Element and text position data
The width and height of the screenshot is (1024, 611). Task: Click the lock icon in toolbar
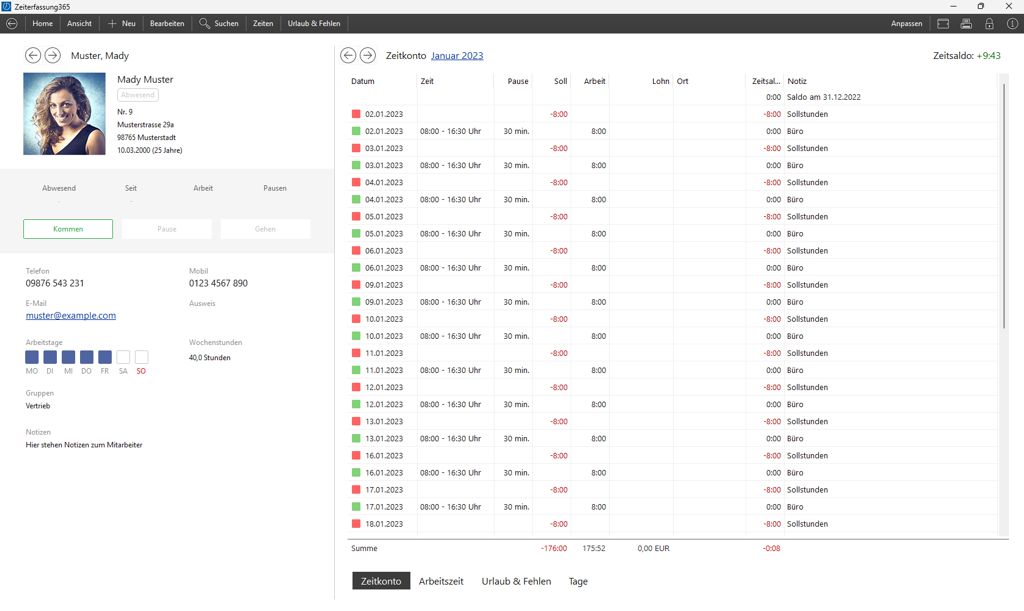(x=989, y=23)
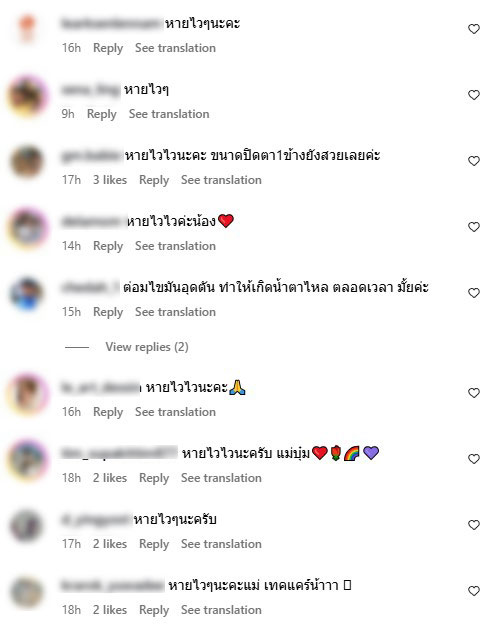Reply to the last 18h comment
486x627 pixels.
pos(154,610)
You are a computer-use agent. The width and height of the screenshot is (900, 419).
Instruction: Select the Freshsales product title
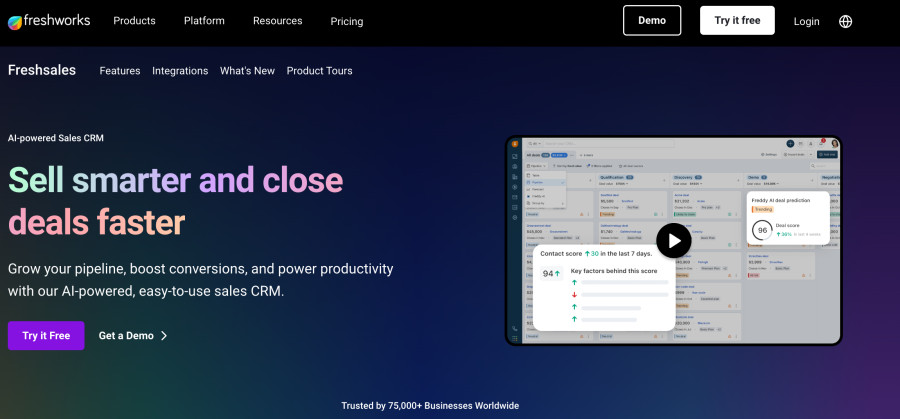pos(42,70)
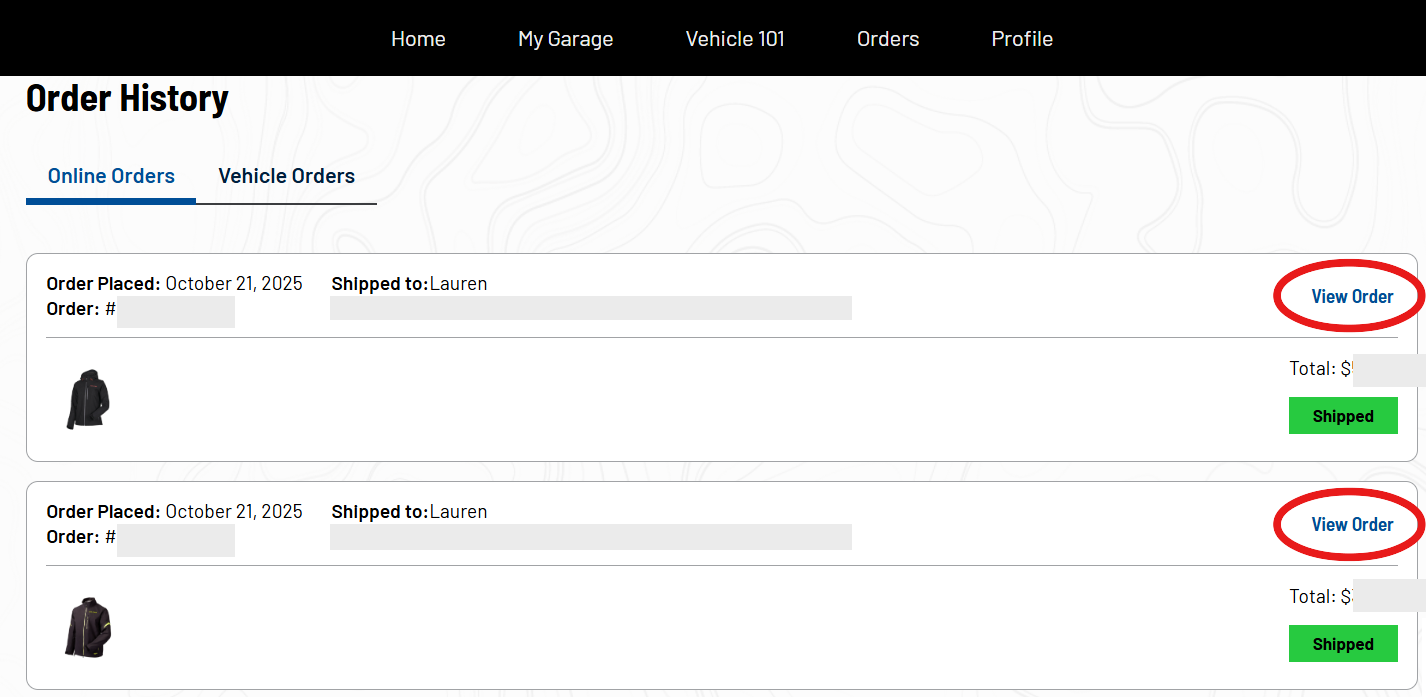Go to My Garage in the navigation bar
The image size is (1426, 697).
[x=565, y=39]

--

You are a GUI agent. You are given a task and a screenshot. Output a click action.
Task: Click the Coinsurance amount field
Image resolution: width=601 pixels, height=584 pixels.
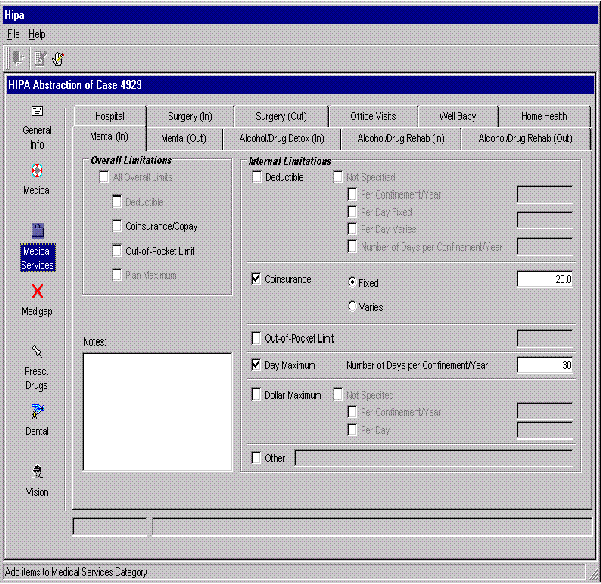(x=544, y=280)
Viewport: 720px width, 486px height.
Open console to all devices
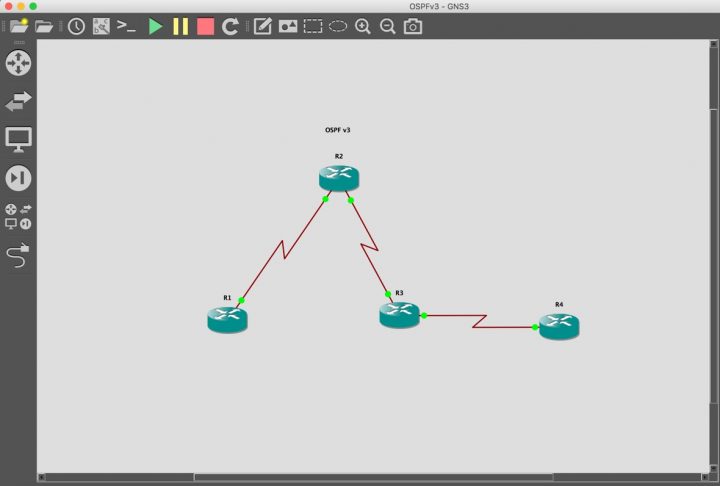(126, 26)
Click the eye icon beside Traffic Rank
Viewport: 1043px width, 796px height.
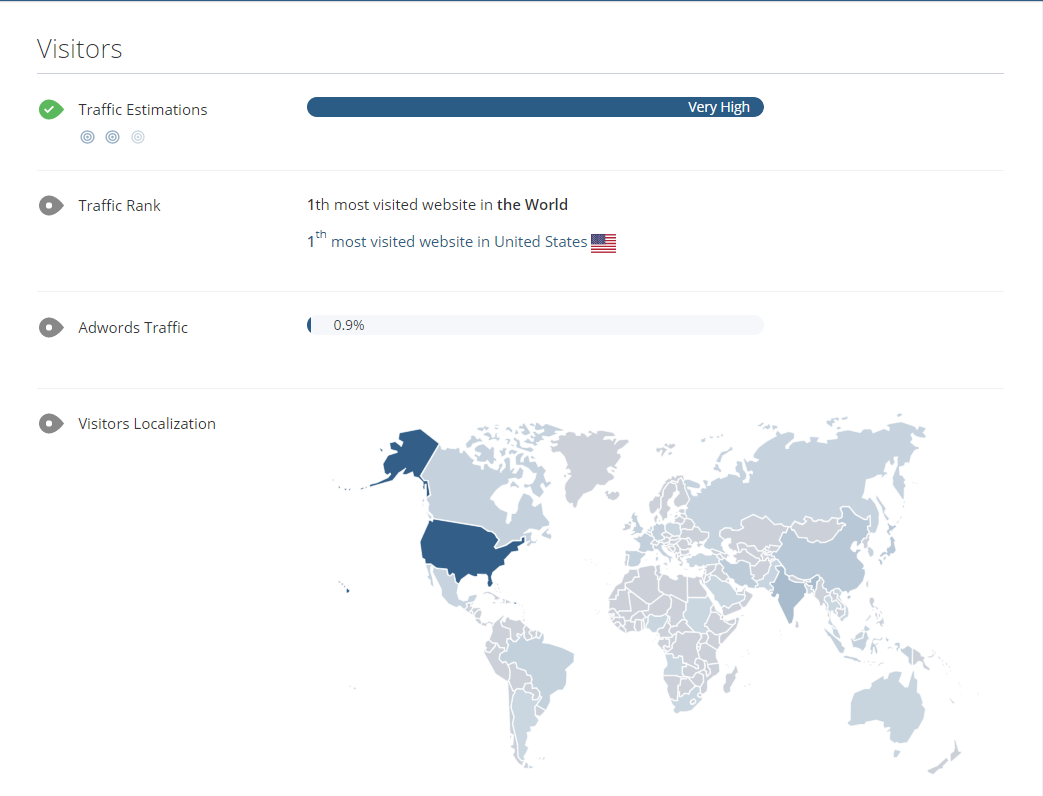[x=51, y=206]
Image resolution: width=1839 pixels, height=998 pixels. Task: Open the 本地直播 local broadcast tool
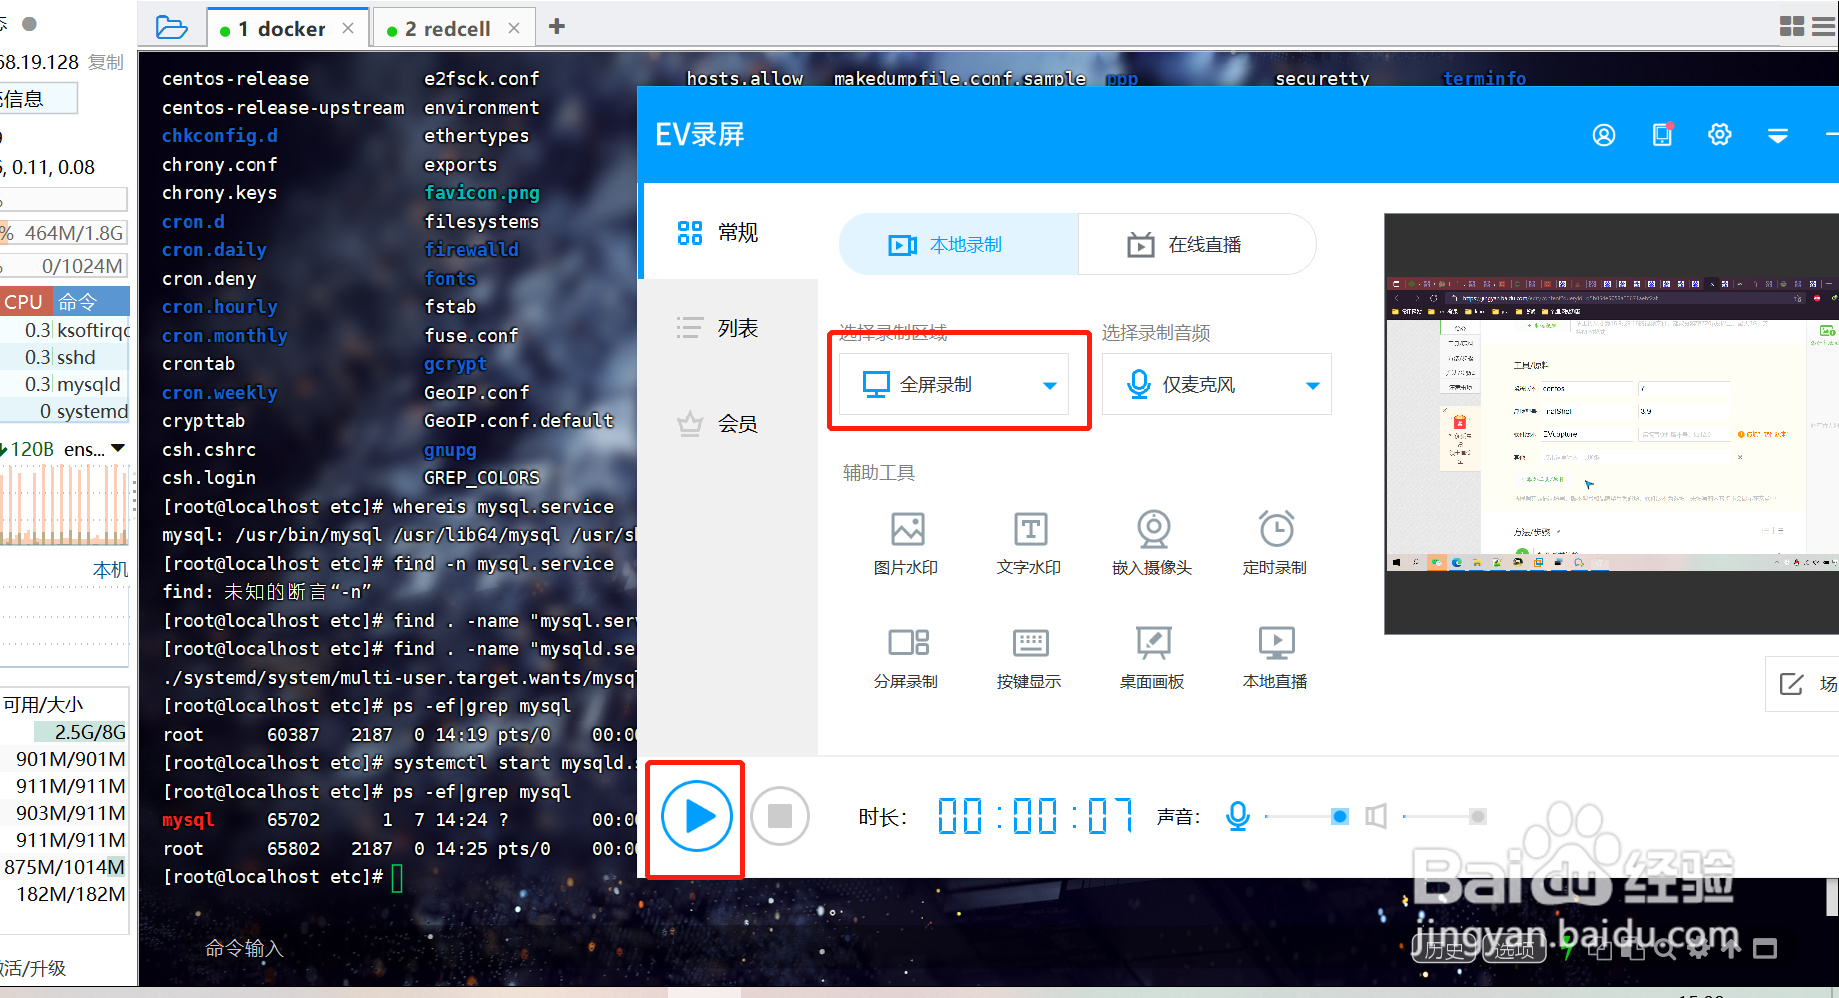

▸ **Direction**: Lay out the lines of the entries from the line with "You are a computer-use" up to and including the line with "[x=565, y=39]" as a JSON list of strings, one string per line, with blank lines left out and the pictures omitted.

▸ **Exercise output**:
[
  "You are a computer-use agent. The width and height of the screenshot is (900, 419).",
  "Instruction: Select the Freshsales product title",
  "pos(42,70)",
  "Go to My Garage in the navigation bar",
  "The image size is (1426, 697).",
  "[x=565, y=39]"
]